The Power of Ideas - London Dialogues 2019
Start with Conversation to Make the Unimaginable Happen

For me, a meaningful life is about changing the world for the better. By definition, that means rejecting the same old things with the same old people. 

That’s why I worked towards a United Nations peace process during the Afghan civil war. The Taliban booted me out of Afghanistan in 1998—the last Western diplomat to go—after which there was then no meaningful conversation about peace. The events that ensued in 2001 were a catastrophic confirmation that disengagement was disastrous for everyone. I have returned to live in Afghanistan twice after that eviction and seen first-hand that talking—often with those doing things I know to be wrong—can be the only way to bring about change or progress. The most meaningful conversations are often those which take us out of our comfort zone and include voices of dissent.

"A meaningful life is about the willingness to start conversations around the unimaginable and then to work to make the unimaginable happen."

This year, presidential elections were held in Afghanistan, something I could not have imagined 20 years ago. That transformation came about through the commitment and willingness of many voices to work together to create change.

But Afghanistan now shares a challenge with the rest of the world—the steady destruction of the planet we live on. The picture for the biodiversity that sustains us is bleak.

Leading the Zoological Society of London (ZSL), I am confronted daily with the impact of the havoc being wrought on wildlife. The numbers scare me. One hundred million sharks killed every year, mostly for their fins.

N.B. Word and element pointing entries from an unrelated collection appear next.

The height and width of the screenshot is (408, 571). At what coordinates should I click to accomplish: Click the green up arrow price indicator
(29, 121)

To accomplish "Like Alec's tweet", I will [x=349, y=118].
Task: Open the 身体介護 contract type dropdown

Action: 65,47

Twenty thousand African elephants slaughtered annually for their ivory. Over 1,000 rhinos poached every year from South Africa alone since 2013. Take a longer view and you see the indiscriminate scale of the destruction; in ZSL’s Living Planet Index, we’ve tracked a 60 percent decline in the size of wildlife populations since 1970. That is huge.

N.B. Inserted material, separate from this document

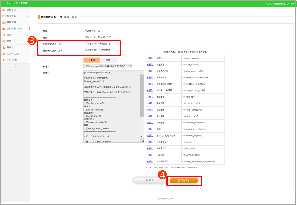Click the 挿入 link for 請求名
The width and height of the screenshot is (297, 205).
150,58
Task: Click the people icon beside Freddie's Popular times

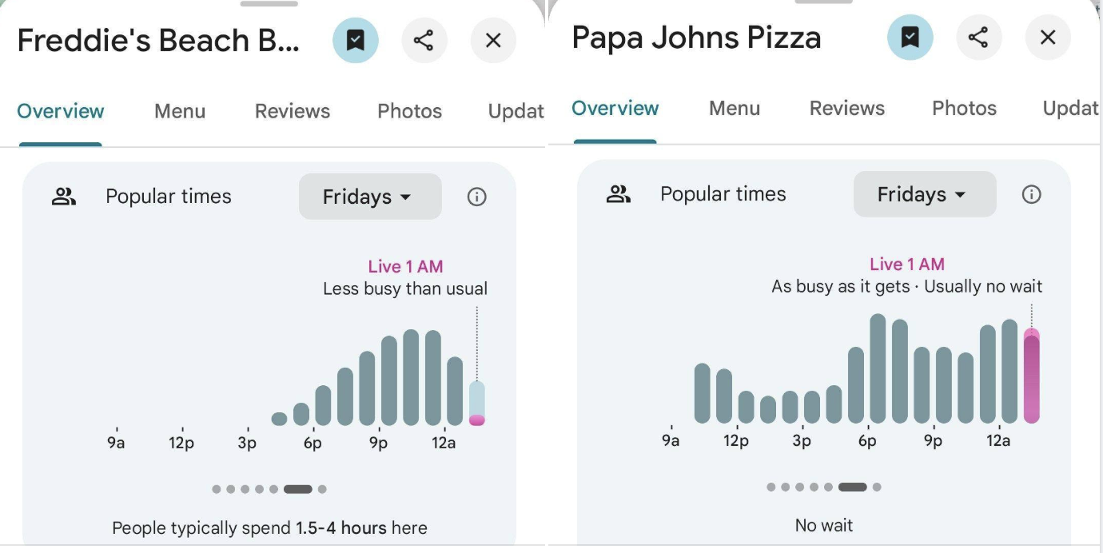Action: point(63,197)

When I talk with the scientists at ZSL—the bright sparks committed to better understanding the problems we face—it takes me straight back to 1998. The feeling in the pit of my stomach that a huge problem is not being gripped and that the consequences are likely to be dire.

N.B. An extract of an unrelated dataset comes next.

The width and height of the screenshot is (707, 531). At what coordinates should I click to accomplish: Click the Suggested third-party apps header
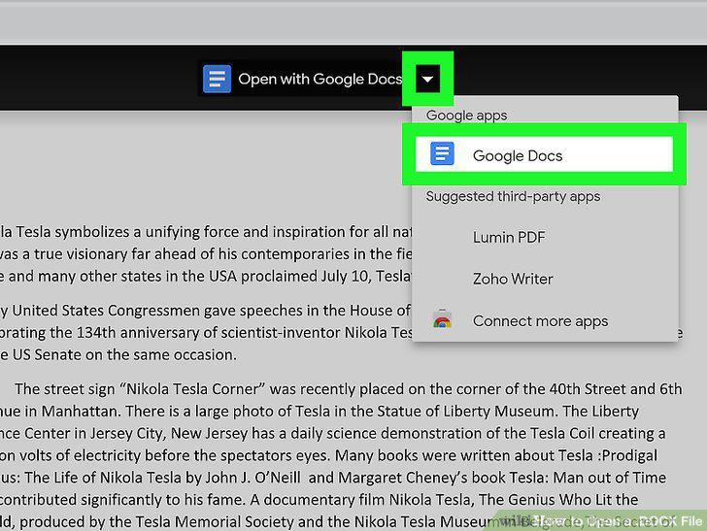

The battle for the survival of our wildlife, of the biodiversity that sustains humanity, is a challenge that we simply must grip.

Talking to scientists is important, but opening the conversation to new voices and bringing fresh perspectives is the only way to bring about progress. There can be nothing more meaningful now, as we teeter on the brink of ecological collapse, than to contribute to maintaining the biodiverse, life-giving ecosystem that can sustain us all—not just humanity. 

As well as talking to each other, as conservationists, we need to open evocative conversations with business, industry, politicians, and communities. In turn, we need leaders of business and industry, of political movements and communities, to engage with people they might consider to be outside their usual scope—scientists, conservationists, ecologists—so that these essential conversations can begin, and together we can take the first steps to change.

Our vision at ZSL is a world where wildlife thrives. When we set this vision last year, as part of a new strategy for the organization, some questioned whether we were aspiring to something unachievable. They asked me whether we were setting ourselves up to fail. 

I disagreed then, and I still do. It’s achievable. It’s just difficult to imagine—rather like those Afghan elections were 20 years ago. 

A meaningful life is about the willingness to start conversations around the unimaginable and then to work to make the unimaginable happen. In the 21st century there is no more meaningful conversation to start than one which catalyzes the systemic change needed for wildlife and people to thrive.